■ Selected extract ■
- - - - - - -
A Cut Above the Rest

A progress report on the promotion of adult male circumcision as an HIV prevention strategy

By Jonathan Grund

It has been two years since Time magazine voted male circumcision for HIV prevention the top medical breakthrough of the year. This followed results from three clinical trials in Kenya, Uganda, and South Africa, which showed that circumcised men are approximately 60% less likely to acquire HIV from heterosexual sex (see Cutting HIV Transmission, IAVI Report, July-Aug. 2005). Since then, this intervention has slowly started to become an integral part of HIV prevention efforts in several African countries severely affected by HIV.

In Swaziland, a tiny African kingdom known for having the highest adult HIV prevalence in the world (26.2%), male circumcision services are being scaled up in an effort to help curb the country’s epidemic. Currently, the country’s circumcision rate is quite low, with only 8% of adult men having already undergone the surgical procedure. Population Services International (PSI), a nonprofit organization with an office in Swaziland, recently opened a new men’s clinic called Litsemba Letfu, which means “our hope” in siSwati, the local Swazi language. This men’s clinic is situated between Mbabane and Manzini, the commercial center of the country, and is designed to meet some of the country’s demand for circumcision services.
- - - - - - -
■ Information provided ■
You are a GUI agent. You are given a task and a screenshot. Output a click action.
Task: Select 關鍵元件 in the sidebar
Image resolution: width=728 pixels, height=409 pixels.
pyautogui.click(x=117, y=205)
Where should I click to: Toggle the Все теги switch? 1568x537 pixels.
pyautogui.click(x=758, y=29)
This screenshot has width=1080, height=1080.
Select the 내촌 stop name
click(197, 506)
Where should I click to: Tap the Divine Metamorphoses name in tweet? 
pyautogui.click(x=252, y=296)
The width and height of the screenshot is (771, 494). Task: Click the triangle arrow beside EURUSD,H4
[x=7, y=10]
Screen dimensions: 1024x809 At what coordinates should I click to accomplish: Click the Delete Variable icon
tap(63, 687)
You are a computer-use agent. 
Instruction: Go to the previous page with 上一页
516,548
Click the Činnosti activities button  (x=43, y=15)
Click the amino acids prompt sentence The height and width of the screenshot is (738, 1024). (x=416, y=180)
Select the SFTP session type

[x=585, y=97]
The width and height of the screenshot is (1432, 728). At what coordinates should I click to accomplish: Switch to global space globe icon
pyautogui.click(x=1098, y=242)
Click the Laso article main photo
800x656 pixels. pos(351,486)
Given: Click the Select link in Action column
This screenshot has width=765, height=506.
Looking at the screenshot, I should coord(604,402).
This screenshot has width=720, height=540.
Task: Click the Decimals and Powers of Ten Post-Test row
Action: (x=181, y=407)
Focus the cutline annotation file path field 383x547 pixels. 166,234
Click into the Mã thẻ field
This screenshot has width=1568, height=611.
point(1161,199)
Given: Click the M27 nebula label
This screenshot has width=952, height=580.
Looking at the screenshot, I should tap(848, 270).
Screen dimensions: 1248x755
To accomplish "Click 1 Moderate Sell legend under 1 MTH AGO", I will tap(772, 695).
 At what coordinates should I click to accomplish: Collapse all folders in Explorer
- - - - - - -
■ Apply what you read ■
a) Return the part of the circumcision report that begins at the words "It has been" and stops after the words "affected by HIV.", copied word for word.
b) Supply the next part of the report on male circumcision for HIV prevention, continuing from its last sentence.
The data above is separate material with no connection to the report on male circumcision for HIV prevention.

■ Exercise responses ■
a)
It has been two years since Time magazine voted male circumcision for HIV prevention the top medical breakthrough of the year. This followed results from three clinical trials in Kenya, Uganda, and South Africa, which showed that circumcised men are approximately 60% less likely to acquire HIV from heterosexual sex (see Cutting HIV Transmission, IAVI Report, July-Aug. 2005). Since then, this intervention has slowly started to become an integral part of HIV prevention efforts in several African countries severely affected by HIV.

b)
Several studies based on statistical modeling indicate that sustained roll-out of male circumcision could have a substantial impact on the HIV epidemic in countries, like Swaziland, that have high HIV prevalence and low circumcision prevalence. The World Health Organization has identified 13 priority countries where male circumcision could have the most significant impact in averting new HIV infections (see Table 1, below). Mathematical models have shown that if Swaziland could circumcise 50% of males aged 15-49 by the end of 2020, one HIV infection could be averted for every four circumcisions performed.

But the plans for Swaziland are even more ambitious. “The goal is to circumcise 80% of men and adolescent young men in Swaziland in five years,” or slightly more than 100,000 males, says Jessica Greene, technical services director of PSI-Swaziland, whose work is supported by the US President’s Emergency Plan for AIDS Relief (PEPFAR) and the Bill & Melinda Gates Foundation. And based on several studies among adult Swazi men, it seems that the surgical procedure should be widely accepted. “There have been a number of surveys done in Swaziland indicating that the intention to circumcise is generally 60-80%,” adds Greene.

Even more ambitious than Swaziland’s circumcision campaign is one that recently was initiated in Kenya. The Kenyan government, with the support of PEPFAR and the Gates Foundation, has already implemented programs that have circumcised approximately 50,000 males to date. Starting in November 2009, the country has also embarked on an aggressive campaign to circumcise 30,000 additional men in seven weeks in Nyanza Province. Nyanza has nearly half of the country’s 1.2 million uncircumcised men, and its HIV prevalence is more than double the national average. With the support of the Prime Minister, this campaign is utilizing mobile clinics to provide circumcision services. At this time, there are approximately 1,200 men undergoing male circumcision daily.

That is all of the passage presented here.